Nice happy photo of you and your daughter, btw.
Good point about “dotard.”
Thank you about the photo. My daughter said let’s take a selfie before we get all hot and look disgusting. 🙂
Shana tova, Merril! Beautiful pic of two “sisters”!
Thanks, Luanne. Flattery will get you everywhere. 😉
Just the facts, lady!
Thanks for alerting me to that movie, Merrill. It looks wonderful. And I have to agree that you lead a very interesting life, one that always teaches me something worthwhile. Thank you.
Thank you, Shirley. Coming from someone whose life has been full of rich experiences and who is always teaching, that is quite a compliment!
I have to say that I enjoyed the movie more than my husband did. He liked it, but didn’t love it.
More cheering reflections on a warm weekend.

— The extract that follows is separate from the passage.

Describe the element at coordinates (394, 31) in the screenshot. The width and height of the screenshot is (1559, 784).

I guess all we can do is set our own examples – as you and your husband do.
Thank you, Derrick!
Not only do I like reading about your weekend (always with family!) but I enjoy the comments almost as much. Yes, to a lovely photo of you and your daughter, and yes also to the complicated interactions of human and machine. The choices we make with the culture we have are what counts. And despite the desperation around us, we need these moments of peace and blessings. (K)

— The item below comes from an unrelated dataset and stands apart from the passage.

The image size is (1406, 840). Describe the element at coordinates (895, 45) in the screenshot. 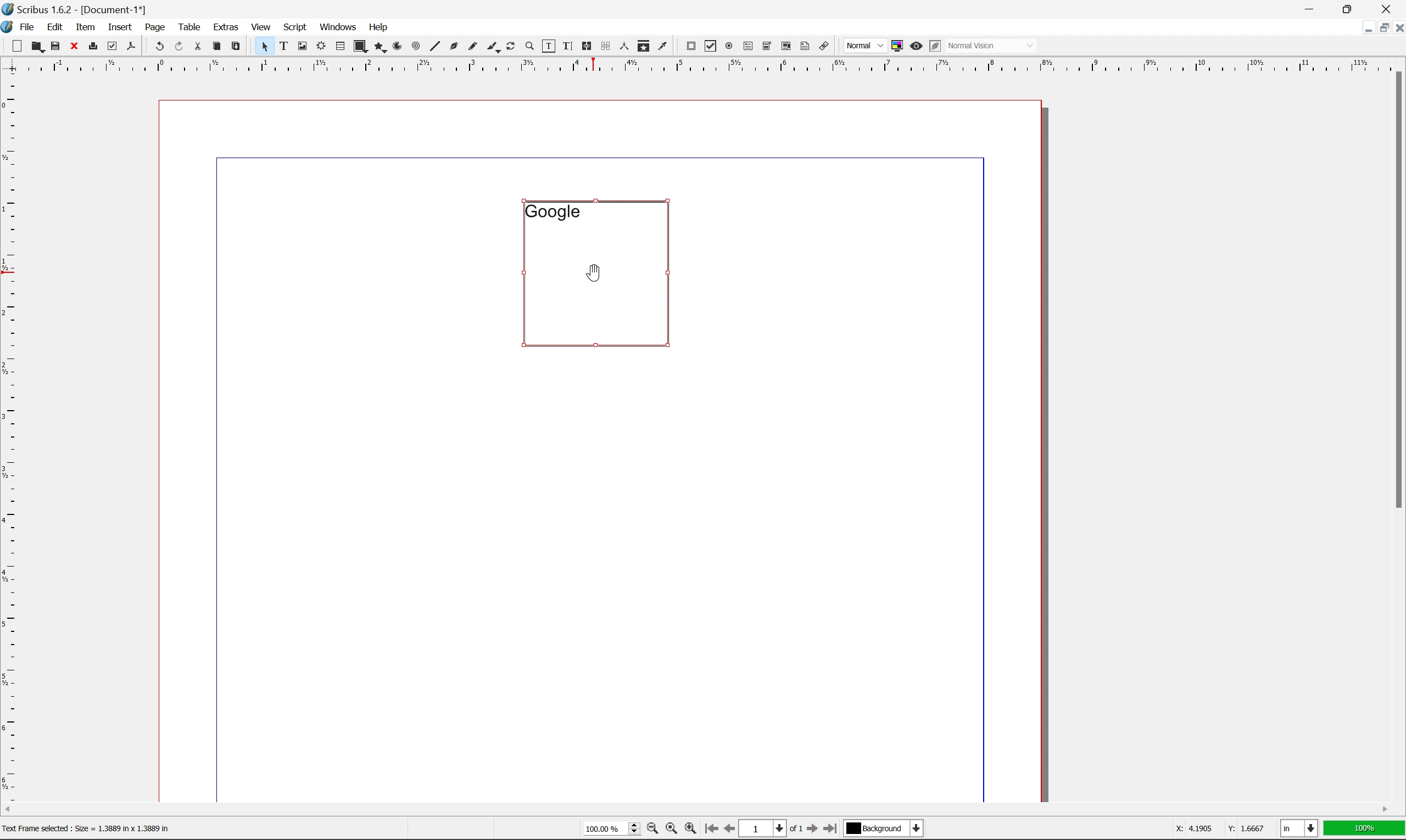

I see `toggle color management system` at that location.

Thank you so much for your lovely, thoughtful comment, Kerfe!
WE HUMANS LOVE- yes!
Mother-daughter. Daughter-mother. You guys look just alike ❤️
Thank you, Pam. ❤
I think it's just the photo–though someone else told me the other day that my daughters look just like me.
I love your Monday Morning Musings, and feel like we get swept along with you on your outings and in your words. I am heartbroken about Puerto Rico and about so much that is going on now. Dotard, indeed. But there is some sweetness restored in our families and friends, in the arts and nature, and in your Monday Morning Musings. ❤
Awww–thank you so much, Robin! ❤
suturing time with invisible stitches…
Your words are golden; especially “dotard.” When will the nightmare end?
Sweet photo of you and your daughter! I love the bracelet you chose with a quote from Shel Silverstein’s ‘The Giving Tree.’ I’ve just recently discovered Leonard Cohen — he was truly amazing. SO many things to love about your post!
Thank you very much, dear Rose!
You will have a lot of catching up to do with Leonard Cohen. 🙂
Leonard Cohen is a favorite of mine, since I turned 55. It took awhile for me to love his voice, knowing I loved the others he loaned his lyrics to. . . There’s a whole album my friend Bill once bought for our “road trip music.”
My youngest daughter is one who likes to attend wine tasting up on Lake Erie with me. You are blessed to have someone who shares those looks with thoughts transmitted in silence. (I’m blessed with two different daughters to fill in my gaps, but an additional son has been my warrior and savior in times of need.)
Thank you, Robin. I first knew Leonard Cohen’s songs through other vocalists, too–the first was Judy Collins.
I could share looks with both daughters, but I see my younger one more often, since she lives nearby. My other daughter and her wife live in Boston.